Of course it’s an old question, as the German sociologist Werner Sombart put it about a century ago in his Why Is There No Socialism in the United States? It’s significant that we’re not compelled to ask “why is there no (or has been no) broad and popular fascist party in the U.S.?” (A description that does not fit the native Nazis.) The absence of a socialist party of consequence in the States was noted, after all, only in contrast to the presence of such parties in Europe. Well, there have been fascist parties of consequence in Europe, from the obvious German, Italian, and Spanish ones, to the lesser Hungarian Arrow Cross, Romanian Iron Guard, Belgian Rexists, and the French Faisceau, Action Française, Parti Populaire Français, and Rassemblement National Populaire. There has been no American fascist movement even of the limited consequentiality of Oswald Mosley’s British Union of Fascists, and it doesn’t seem to strike us as at all odd. Of course it could be that one doesn’t question the absence of a monstrosity (why look history’s gift-horse in the mouth?); but that implies that our awareness of the absent socialism is a kind of apology: something is not quite right, not quite as it should be, so must be explained. That’s not the attitude of the broad public, but something like it prevails among the lesser public that considers historical questions.
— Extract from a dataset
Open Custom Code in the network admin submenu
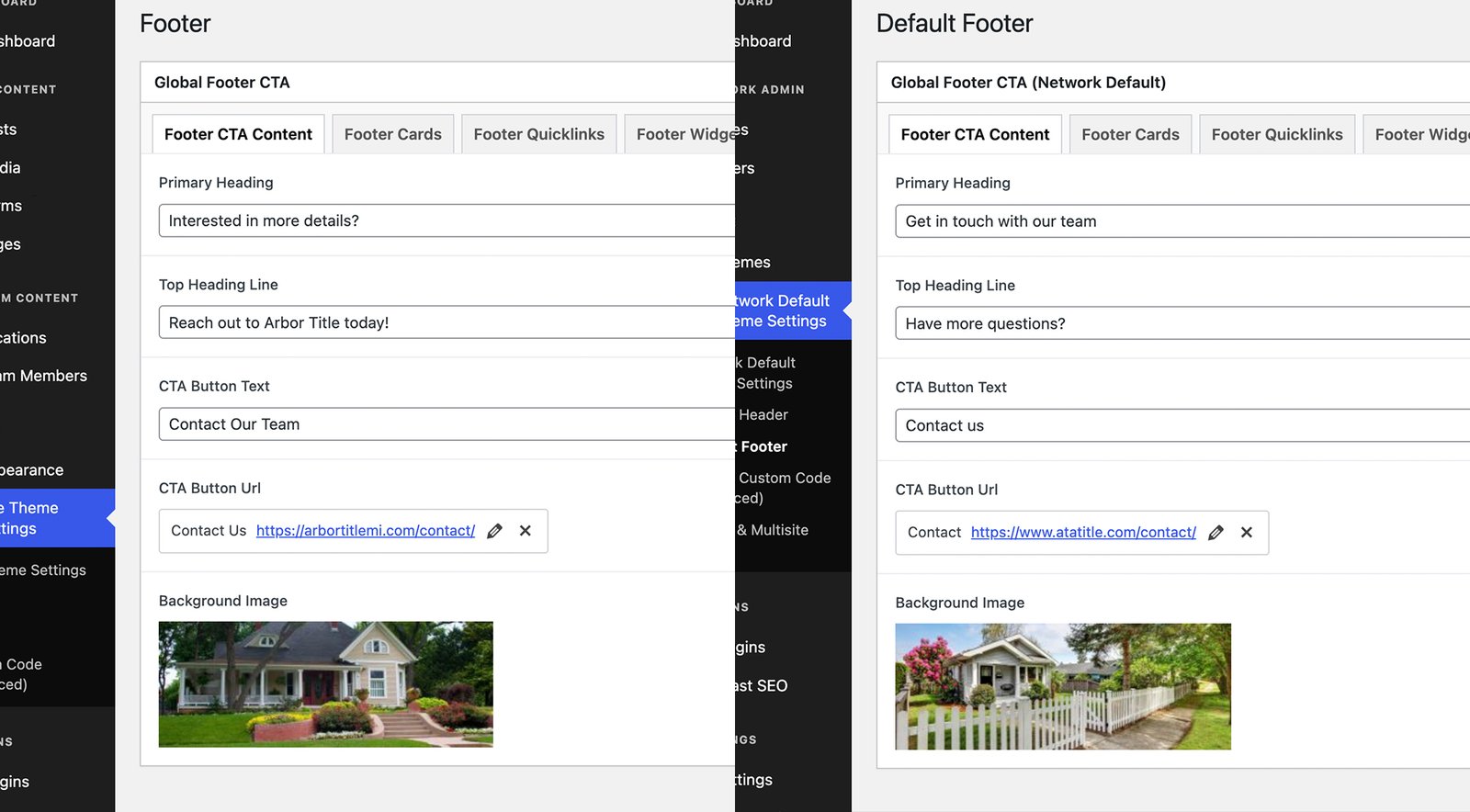This screenshot has width=1470, height=812. (x=783, y=479)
Quick and easy dismissals of the question—“American common sense, stupid!”—avoid an interesting historical anomaly, and fail to achieve the intellectual depth and grace of Kristol’s essay, and ought themselves to be avoided. Why? Because they are forms of easy self-congratulation, and I suspect that one gets closer to the truth by giving oneself as little credit as possible; I think my own answer to the question has the virtue of avoiding pats to the back. Before turning to it, however, we need to examine three traditional answers.
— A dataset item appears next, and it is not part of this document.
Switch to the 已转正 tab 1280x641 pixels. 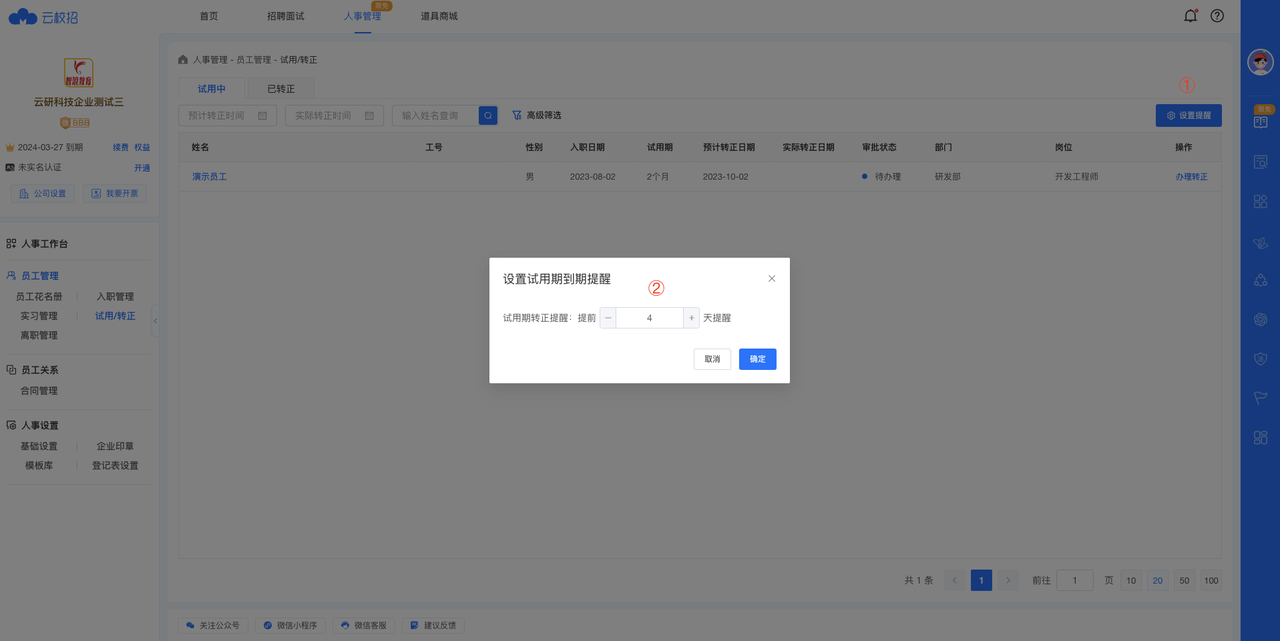click(x=280, y=88)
There is the notion (1) that socialism was made anathema to the vast majority of the population by the excesses of the Bolshevik revolution which tarred the name socialist just when American socialism was on the rise. But, in fact, the Socialist Party of America was already on the decline by that time, Eugene Victor Debs’s near 900,000 votes in 1912 having fallen to less than 600,000 for Allen Benson in 1916 out of a larger total vote than cast in ’12.
There is the notion (2) that the particular hopefulness of a nation conceived in liberty and dedicated to justice rendered a socialist movement superfluous. You find it, for instance, in Seymour Martin Lipset’s sociological classic The First Nation. But I have never found this theme convincing, too many questions begged. I certainly do not think that “Americanism is a political ideology with much the same value content as socialism” nor that it “endorses the progress toward more equal distribution of privileges that socialism demands.” We have wage and income differentials larger than any other in the West, outstripping by far those in capitalist rivals, Japan for instance. We seem to prefer things this way. I find this thesis bizarre.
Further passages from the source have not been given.